● **PROBLEM TO SOLVE**: The listing that follows is to be repeated exactly.

● **DATA FOR PROCESSING**:

*-*-*

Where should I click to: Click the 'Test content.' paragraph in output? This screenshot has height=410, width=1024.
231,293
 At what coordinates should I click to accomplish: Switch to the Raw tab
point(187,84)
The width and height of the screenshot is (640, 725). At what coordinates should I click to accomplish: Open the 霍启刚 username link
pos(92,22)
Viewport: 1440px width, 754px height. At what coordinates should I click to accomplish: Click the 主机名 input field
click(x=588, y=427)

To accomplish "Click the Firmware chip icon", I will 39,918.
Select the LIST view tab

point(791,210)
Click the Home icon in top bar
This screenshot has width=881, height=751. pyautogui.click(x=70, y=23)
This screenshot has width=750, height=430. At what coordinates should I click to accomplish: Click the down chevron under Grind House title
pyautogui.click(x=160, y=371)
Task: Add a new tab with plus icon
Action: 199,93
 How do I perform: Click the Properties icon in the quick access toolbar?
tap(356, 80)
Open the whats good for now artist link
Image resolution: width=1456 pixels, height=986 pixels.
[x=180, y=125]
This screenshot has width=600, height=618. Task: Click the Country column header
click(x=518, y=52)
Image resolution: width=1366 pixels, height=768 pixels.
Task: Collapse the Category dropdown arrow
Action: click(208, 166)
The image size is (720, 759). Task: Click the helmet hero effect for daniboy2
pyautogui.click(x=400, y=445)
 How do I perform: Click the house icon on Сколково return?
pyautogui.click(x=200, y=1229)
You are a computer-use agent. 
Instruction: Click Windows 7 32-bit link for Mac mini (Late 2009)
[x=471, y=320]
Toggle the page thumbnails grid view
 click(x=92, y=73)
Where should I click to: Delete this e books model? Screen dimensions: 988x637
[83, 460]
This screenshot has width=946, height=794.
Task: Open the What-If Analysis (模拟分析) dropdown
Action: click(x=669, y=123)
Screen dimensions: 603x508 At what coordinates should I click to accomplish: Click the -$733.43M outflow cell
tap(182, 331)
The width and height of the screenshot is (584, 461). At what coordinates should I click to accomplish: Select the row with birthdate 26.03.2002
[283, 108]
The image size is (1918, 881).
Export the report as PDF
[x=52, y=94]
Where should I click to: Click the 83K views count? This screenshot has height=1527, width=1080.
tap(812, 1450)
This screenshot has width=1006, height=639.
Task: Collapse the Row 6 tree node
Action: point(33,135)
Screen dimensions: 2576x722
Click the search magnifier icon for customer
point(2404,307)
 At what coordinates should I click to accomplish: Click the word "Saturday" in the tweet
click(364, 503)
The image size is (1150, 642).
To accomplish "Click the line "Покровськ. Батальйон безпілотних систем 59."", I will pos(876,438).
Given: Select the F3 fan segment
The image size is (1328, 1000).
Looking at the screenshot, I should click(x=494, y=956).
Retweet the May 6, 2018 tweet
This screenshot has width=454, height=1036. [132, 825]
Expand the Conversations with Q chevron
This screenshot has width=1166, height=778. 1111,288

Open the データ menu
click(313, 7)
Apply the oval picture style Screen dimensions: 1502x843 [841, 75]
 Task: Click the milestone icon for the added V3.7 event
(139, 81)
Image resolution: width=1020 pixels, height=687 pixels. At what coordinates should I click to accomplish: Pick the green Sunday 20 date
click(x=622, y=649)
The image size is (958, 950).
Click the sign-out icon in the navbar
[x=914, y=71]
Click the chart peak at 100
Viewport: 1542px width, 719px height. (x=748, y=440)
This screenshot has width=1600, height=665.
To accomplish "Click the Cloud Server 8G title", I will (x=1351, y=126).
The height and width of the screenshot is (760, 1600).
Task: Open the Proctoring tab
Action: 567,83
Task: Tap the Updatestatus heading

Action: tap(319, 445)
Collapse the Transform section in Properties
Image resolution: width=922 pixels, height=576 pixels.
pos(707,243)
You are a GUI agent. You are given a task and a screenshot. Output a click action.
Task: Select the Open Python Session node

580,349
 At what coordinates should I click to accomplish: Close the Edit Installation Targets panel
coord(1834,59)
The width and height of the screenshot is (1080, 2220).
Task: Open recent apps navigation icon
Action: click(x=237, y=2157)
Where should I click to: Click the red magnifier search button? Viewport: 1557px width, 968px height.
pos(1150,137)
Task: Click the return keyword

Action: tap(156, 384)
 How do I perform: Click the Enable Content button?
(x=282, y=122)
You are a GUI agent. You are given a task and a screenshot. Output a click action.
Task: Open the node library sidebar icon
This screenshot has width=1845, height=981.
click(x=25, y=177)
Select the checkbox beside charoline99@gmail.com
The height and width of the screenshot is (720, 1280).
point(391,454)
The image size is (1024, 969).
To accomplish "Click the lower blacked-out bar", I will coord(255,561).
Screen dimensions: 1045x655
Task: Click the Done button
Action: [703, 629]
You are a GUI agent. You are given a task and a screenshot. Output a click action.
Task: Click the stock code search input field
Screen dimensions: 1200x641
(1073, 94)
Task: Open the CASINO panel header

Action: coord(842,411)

*-*-*

● **ANSWER TO THIS PROBLEM**:
Where should I click to: Click the 'Test content.' paragraph in output? This screenshot has height=410, width=1024.
231,293
 At what coordinates should I click to accomplish: Switch to the Raw tab
point(187,84)
The width and height of the screenshot is (640, 725). At what coordinates should I click to accomplish: Open the 霍启刚 username link
pos(92,22)
Viewport: 1440px width, 754px height. At what coordinates should I click to accomplish: Click the 主机名 input field
click(x=588, y=427)

To accomplish "Click the Firmware chip icon", I will 39,918.
Select the LIST view tab

point(791,210)
Click the Home icon in top bar
This screenshot has width=881, height=751. pyautogui.click(x=70, y=23)
This screenshot has width=750, height=430. At what coordinates should I click to accomplish: Click the down chevron under Grind House title
pyautogui.click(x=160, y=371)
Task: Add a new tab with plus icon
Action: 199,93
 How do I perform: Click the Properties icon in the quick access toolbar?
tap(356, 80)
Open the whats good for now artist link
Image resolution: width=1456 pixels, height=986 pixels.
[x=180, y=125]
This screenshot has width=600, height=618. Task: Click the Country column header
click(x=518, y=52)
Image resolution: width=1366 pixels, height=768 pixels.
Task: Collapse the Category dropdown arrow
Action: click(208, 166)
The image size is (720, 759). Task: Click the helmet hero effect for daniboy2
pyautogui.click(x=400, y=445)
 How do I perform: Click the house icon on Сколково return?
pyautogui.click(x=200, y=1229)
You are a computer-use agent. 
Instruction: Click Windows 7 32-bit link for Mac mini (Late 2009)
[x=471, y=320]
Toggle the page thumbnails grid view
 click(x=92, y=73)
Where should I click to: Delete this e books model? Screen dimensions: 988x637
[83, 460]
This screenshot has width=946, height=794.
Task: Open the What-If Analysis (模拟分析) dropdown
Action: click(x=669, y=123)
Screen dimensions: 603x508 At what coordinates should I click to accomplish: Click the -$733.43M outflow cell
tap(182, 331)
The width and height of the screenshot is (584, 461). At what coordinates should I click to accomplish: Select the row with birthdate 26.03.2002
[283, 108]
The image size is (1918, 881).
Export the report as PDF
[x=52, y=94]
Where should I click to: Click the 83K views count? This screenshot has height=1527, width=1080.
tap(812, 1450)
This screenshot has width=1006, height=639.
Task: Collapse the Row 6 tree node
Action: point(33,135)
Screen dimensions: 2576x722
Click the search magnifier icon for customer
point(2404,307)
 At what coordinates should I click to accomplish: Click the word "Saturday" in the tweet
click(364, 503)
The image size is (1150, 642).
To accomplish "Click the line "Покровськ. Батальйон безпілотних систем 59."", I will pos(876,438).
Given: Select the F3 fan segment
The image size is (1328, 1000).
Looking at the screenshot, I should click(x=494, y=956).
Retweet the May 6, 2018 tweet
This screenshot has width=454, height=1036. [132, 825]
Expand the Conversations with Q chevron
This screenshot has width=1166, height=778. 1111,288

Open the データ menu
click(313, 7)
Apply the oval picture style Screen dimensions: 1502x843 [841, 75]
 Task: Click the milestone icon for the added V3.7 event
(139, 81)
Image resolution: width=1020 pixels, height=687 pixels. At what coordinates should I click to accomplish: Pick the green Sunday 20 date
click(x=622, y=649)
The image size is (958, 950).
Click the sign-out icon in the navbar
[x=914, y=71]
Click the chart peak at 100
Viewport: 1542px width, 719px height. (x=748, y=440)
This screenshot has width=1600, height=665.
To accomplish "Click the Cloud Server 8G title", I will (x=1351, y=126).
The height and width of the screenshot is (760, 1600).
Task: Open the Proctoring tab
Action: 567,83
Task: Tap the Updatestatus heading

Action: tap(319, 445)
Collapse the Transform section in Properties
Image resolution: width=922 pixels, height=576 pixels.
pos(707,243)
You are a GUI agent. You are given a task and a screenshot. Output a click action.
Task: Select the Open Python Session node

580,349
 At what coordinates should I click to accomplish: Close the Edit Installation Targets panel
coord(1834,59)
The width and height of the screenshot is (1080, 2220).
Task: Open recent apps navigation icon
Action: click(x=237, y=2157)
Where should I click to: Click the red magnifier search button? Viewport: 1557px width, 968px height.
pos(1150,137)
Task: Click the return keyword

Action: tap(156, 384)
 How do I perform: Click the Enable Content button?
(x=282, y=122)
You are a GUI agent. You are given a task and a screenshot. Output a click action.
Task: Open the node library sidebar icon
This screenshot has width=1845, height=981.
click(x=25, y=177)
Select the checkbox beside charoline99@gmail.com
The height and width of the screenshot is (720, 1280).
point(391,454)
The image size is (1024, 969).
To accomplish "Click the lower blacked-out bar", I will coord(255,561).
Screen dimensions: 1045x655
Task: Click the Done button
Action: [703, 629]
You are a GUI agent. You are given a task and a screenshot. Output a click action.
Task: Click the stock code search input field
Screen dimensions: 1200x641
(1073, 94)
Task: Open the CASINO panel header

Action: coord(842,411)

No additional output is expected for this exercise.